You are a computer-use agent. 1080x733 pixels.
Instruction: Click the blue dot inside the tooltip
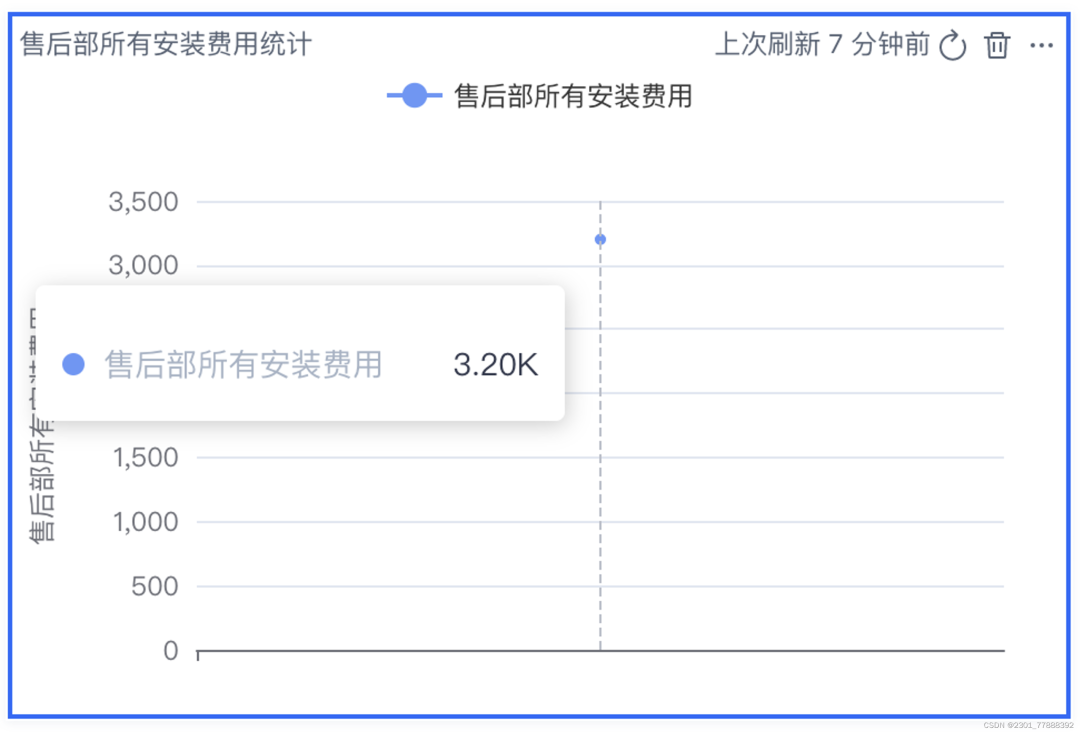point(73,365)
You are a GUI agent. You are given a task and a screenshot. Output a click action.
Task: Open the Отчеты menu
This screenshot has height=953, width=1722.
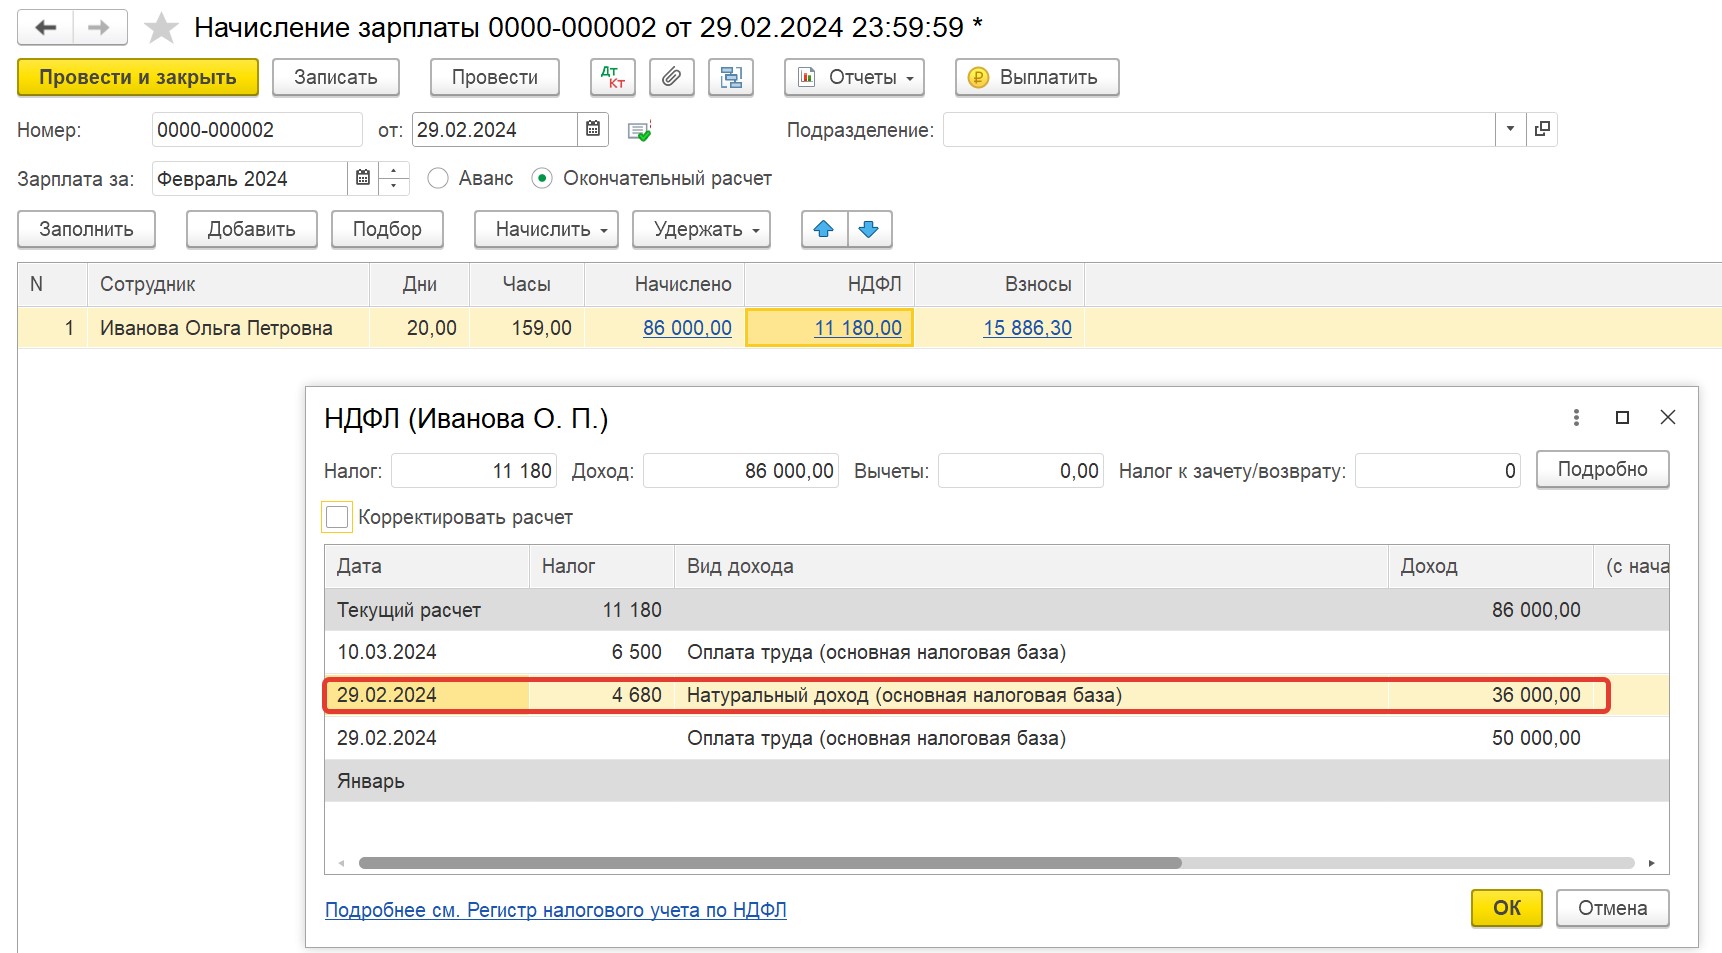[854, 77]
◇ ◇ ◇ ◇ ◇ ◇ ◇
▸ **REQUIRED TASK**
Give the data above again with every "screenshot" switched to "screen capture" and everything else unchanged. Leave the pictures out.

▸ **FINISHED EXERCISE**
You are a computer-use agent. 1080x733 pixels.
Instruction: Click the blue dot inside the tooltip
point(73,365)
You are a GUI agent. You are given a task and a screen capture. Output a click action.
Task: Open the Отчеты menu
This screen capture has height=953, width=1722.
[854, 77]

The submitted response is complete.